Groundwater represents about a third of global water withdrawals, and approximately half of global irrigation water. In many arid and semi-arid regions, groundwater is rapidly being depleted, which is affecting agricultural productivity over the long term. The over-exploitation of groundwater due to the current drought episode in South-Western U.S. has already led farmers to fallow hundreds of thousands of acres of farmland.

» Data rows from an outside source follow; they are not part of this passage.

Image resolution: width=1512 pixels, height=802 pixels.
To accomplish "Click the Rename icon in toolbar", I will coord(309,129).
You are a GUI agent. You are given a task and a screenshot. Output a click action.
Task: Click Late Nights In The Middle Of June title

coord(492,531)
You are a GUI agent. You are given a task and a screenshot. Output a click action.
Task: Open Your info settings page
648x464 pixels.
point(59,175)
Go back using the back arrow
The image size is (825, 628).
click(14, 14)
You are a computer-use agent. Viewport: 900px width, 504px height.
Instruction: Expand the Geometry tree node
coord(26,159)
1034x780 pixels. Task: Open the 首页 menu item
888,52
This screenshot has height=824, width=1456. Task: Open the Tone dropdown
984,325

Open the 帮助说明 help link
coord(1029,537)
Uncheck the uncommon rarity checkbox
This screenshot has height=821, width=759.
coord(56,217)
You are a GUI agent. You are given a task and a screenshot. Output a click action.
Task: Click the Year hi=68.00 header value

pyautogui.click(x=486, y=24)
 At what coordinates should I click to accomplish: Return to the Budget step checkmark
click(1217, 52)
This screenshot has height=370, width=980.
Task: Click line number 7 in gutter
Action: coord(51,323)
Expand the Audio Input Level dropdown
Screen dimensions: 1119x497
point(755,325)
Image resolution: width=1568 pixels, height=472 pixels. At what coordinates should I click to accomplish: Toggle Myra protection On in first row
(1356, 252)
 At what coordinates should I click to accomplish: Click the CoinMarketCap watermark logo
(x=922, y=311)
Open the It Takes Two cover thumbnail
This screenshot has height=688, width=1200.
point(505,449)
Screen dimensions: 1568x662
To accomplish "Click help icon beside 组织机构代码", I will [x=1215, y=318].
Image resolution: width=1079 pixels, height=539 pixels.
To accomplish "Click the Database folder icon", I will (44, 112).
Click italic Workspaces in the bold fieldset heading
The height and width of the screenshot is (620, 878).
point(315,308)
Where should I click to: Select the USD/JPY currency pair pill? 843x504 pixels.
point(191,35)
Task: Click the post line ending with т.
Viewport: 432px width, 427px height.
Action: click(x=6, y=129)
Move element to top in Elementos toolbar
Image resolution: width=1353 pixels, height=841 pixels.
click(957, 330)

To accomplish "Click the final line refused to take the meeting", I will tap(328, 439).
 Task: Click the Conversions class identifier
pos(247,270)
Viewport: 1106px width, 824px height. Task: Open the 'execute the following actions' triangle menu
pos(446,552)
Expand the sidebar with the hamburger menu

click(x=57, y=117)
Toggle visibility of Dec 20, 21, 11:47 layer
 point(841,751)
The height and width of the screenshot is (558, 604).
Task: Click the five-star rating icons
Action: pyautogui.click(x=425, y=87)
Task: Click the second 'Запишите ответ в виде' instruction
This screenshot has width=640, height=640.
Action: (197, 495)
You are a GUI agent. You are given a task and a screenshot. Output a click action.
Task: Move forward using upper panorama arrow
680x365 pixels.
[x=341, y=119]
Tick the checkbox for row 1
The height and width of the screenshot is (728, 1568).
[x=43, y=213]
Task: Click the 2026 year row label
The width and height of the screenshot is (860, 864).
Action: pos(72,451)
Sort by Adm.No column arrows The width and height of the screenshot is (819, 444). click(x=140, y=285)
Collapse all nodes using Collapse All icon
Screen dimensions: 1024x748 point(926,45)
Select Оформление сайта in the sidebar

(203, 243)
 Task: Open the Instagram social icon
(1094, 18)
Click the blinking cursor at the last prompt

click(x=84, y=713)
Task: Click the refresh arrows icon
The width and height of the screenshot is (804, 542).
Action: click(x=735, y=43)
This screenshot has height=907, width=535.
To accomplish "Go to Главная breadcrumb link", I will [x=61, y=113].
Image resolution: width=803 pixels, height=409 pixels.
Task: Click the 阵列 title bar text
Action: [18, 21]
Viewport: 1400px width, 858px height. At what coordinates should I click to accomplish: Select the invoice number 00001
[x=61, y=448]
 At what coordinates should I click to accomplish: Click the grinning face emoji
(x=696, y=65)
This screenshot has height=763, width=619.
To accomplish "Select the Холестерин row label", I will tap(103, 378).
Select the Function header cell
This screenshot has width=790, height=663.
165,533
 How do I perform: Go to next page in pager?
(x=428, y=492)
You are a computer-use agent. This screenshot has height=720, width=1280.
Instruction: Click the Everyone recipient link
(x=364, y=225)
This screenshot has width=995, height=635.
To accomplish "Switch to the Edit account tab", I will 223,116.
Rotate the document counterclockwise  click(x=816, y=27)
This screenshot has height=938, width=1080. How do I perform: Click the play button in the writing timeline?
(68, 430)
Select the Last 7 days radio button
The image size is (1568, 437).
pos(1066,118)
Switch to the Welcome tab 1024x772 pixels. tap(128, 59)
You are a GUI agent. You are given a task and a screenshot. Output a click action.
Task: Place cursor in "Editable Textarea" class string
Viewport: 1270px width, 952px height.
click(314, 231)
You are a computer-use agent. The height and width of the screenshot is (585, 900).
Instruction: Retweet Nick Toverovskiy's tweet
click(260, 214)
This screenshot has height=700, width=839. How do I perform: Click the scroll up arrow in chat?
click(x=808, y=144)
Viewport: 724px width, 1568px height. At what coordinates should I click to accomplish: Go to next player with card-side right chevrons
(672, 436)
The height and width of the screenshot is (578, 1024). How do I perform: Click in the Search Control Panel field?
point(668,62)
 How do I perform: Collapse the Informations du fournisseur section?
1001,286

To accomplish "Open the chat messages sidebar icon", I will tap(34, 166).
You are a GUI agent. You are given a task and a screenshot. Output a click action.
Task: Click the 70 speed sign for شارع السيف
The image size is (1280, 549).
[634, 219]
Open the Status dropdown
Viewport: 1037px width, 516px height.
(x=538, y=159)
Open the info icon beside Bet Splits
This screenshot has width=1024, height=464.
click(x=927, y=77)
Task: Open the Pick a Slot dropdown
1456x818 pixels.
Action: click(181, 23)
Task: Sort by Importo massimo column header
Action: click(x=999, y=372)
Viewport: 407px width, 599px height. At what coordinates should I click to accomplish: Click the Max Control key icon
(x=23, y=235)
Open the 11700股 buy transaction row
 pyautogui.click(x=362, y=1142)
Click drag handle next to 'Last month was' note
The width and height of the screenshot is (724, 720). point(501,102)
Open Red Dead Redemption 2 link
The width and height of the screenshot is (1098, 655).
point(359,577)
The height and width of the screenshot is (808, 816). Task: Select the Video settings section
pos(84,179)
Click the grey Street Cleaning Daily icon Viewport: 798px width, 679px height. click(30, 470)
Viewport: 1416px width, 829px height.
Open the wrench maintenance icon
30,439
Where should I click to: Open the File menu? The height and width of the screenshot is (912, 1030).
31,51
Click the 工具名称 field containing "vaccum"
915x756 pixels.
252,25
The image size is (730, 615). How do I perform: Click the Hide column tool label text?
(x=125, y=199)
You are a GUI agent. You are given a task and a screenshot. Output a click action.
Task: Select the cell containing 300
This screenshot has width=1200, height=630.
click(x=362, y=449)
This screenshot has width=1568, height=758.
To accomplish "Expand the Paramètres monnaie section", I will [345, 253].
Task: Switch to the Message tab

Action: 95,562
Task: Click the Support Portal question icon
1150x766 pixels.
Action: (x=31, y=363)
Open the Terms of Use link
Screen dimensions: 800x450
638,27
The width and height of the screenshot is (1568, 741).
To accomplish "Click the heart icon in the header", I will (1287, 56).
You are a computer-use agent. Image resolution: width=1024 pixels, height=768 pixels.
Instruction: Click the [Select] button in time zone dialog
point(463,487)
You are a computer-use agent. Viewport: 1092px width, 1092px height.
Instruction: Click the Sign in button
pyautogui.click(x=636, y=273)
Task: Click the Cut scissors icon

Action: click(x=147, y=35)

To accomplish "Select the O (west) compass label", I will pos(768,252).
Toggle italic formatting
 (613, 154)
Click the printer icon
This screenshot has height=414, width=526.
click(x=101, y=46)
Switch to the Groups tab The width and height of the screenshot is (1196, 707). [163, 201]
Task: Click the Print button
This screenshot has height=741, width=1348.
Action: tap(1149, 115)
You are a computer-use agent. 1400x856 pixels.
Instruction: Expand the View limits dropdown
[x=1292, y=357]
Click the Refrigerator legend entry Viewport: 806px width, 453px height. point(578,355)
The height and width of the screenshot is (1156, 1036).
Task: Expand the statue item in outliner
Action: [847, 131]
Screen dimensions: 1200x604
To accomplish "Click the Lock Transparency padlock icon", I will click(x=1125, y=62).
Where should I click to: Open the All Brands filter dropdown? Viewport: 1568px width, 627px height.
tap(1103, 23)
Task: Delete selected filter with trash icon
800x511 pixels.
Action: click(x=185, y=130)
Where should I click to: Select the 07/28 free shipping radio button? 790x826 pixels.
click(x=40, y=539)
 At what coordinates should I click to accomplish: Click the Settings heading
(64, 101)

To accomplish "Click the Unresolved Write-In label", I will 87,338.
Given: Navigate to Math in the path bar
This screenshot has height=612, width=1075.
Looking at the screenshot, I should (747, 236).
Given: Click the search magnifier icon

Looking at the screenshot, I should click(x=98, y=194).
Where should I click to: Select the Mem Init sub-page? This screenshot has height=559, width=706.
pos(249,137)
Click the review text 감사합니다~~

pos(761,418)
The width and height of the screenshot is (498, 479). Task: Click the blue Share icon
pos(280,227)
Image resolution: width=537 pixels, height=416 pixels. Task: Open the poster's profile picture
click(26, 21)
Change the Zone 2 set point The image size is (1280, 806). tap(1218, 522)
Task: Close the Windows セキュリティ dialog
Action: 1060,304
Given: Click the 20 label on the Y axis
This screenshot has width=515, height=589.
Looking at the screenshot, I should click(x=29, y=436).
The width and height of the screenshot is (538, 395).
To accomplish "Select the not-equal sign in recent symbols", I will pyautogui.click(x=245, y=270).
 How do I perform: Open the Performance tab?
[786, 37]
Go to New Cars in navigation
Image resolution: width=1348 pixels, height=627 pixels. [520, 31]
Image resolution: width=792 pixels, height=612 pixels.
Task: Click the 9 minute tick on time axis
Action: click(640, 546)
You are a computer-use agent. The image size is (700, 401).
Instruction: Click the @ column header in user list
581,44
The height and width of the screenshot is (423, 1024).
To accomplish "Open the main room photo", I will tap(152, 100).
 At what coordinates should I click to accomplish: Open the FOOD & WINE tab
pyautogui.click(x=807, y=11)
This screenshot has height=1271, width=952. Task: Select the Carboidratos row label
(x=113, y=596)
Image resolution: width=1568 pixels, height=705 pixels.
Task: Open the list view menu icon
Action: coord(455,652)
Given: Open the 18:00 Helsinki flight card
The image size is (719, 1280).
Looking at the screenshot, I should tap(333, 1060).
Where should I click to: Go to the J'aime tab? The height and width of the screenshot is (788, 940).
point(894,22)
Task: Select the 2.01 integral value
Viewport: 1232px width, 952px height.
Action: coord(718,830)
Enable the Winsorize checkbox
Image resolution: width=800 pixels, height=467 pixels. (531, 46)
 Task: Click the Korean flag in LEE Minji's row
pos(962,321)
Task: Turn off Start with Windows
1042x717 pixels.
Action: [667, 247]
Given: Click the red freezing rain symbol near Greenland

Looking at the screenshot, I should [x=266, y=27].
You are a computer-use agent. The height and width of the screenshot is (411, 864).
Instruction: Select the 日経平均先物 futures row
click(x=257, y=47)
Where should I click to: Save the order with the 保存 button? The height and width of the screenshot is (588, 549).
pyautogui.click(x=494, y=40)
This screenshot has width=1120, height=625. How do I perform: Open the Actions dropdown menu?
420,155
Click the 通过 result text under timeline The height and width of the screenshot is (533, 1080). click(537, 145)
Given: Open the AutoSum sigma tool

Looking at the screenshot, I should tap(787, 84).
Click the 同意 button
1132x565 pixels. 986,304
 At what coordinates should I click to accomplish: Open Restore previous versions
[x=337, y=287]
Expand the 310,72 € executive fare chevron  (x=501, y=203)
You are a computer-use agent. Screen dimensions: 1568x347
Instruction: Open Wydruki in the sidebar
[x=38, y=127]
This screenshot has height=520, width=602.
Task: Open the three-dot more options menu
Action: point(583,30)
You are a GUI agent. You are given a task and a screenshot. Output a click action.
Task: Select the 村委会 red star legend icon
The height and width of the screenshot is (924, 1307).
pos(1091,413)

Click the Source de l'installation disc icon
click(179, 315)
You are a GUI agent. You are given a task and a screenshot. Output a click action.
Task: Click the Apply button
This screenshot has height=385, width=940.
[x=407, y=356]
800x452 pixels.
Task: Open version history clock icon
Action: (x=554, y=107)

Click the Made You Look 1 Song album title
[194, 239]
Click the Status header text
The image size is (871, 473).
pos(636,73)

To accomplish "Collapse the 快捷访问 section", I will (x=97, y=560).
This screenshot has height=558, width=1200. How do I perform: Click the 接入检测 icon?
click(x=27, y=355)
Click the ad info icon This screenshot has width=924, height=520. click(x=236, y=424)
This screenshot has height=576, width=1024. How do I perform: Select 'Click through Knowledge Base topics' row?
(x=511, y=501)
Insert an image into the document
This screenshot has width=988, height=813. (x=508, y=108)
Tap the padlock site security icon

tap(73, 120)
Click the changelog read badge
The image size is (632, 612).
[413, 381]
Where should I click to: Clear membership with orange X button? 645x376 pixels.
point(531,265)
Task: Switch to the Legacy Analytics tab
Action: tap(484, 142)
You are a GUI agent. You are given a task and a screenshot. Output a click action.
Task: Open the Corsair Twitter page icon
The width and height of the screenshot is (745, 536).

Informed assessments and policies related to groundwater supplies can only be made on the basis of large-scale, precise estimates of depletion and recharge. However, current technologies have poor resolution in time and/or in space. We propose to leverage very recent advances in artificial intelligence applied to Interferometric Synthetic Aperture Radar (InSAR) in order to study groundwater depletion and recharge. Variations in groundwater levels induce deformation at the surface of the Earth, which can be captured by satellite-based InSAR measurements. Our technology allows to lower the detection threshold of surface deformation in InSAR time series by about an order of magnitude compared to the state-of-the-art; the associated resolution in space is a few km with a time resolution of roughly a week, thereby potentially offering a new tool for groundwater management decisions.
The tools proposed in this Phase I proposal will rely extensively on NASA data, by analyzing partly processed InSAR data available on NASA's Earth Data portal. NASA is also about to launch a new InSAR constellation (NISAR) in 2023, and we will rely on these data for Phase II of this project.
The market of groundwater estimates is centered around two major types of clients: agricultural businesses wanting to perform groundwater exploration and assess whether they are using their groundwater resources in a sustainable way, and local and state governments seeking to better quantify and understand local and regional water resources.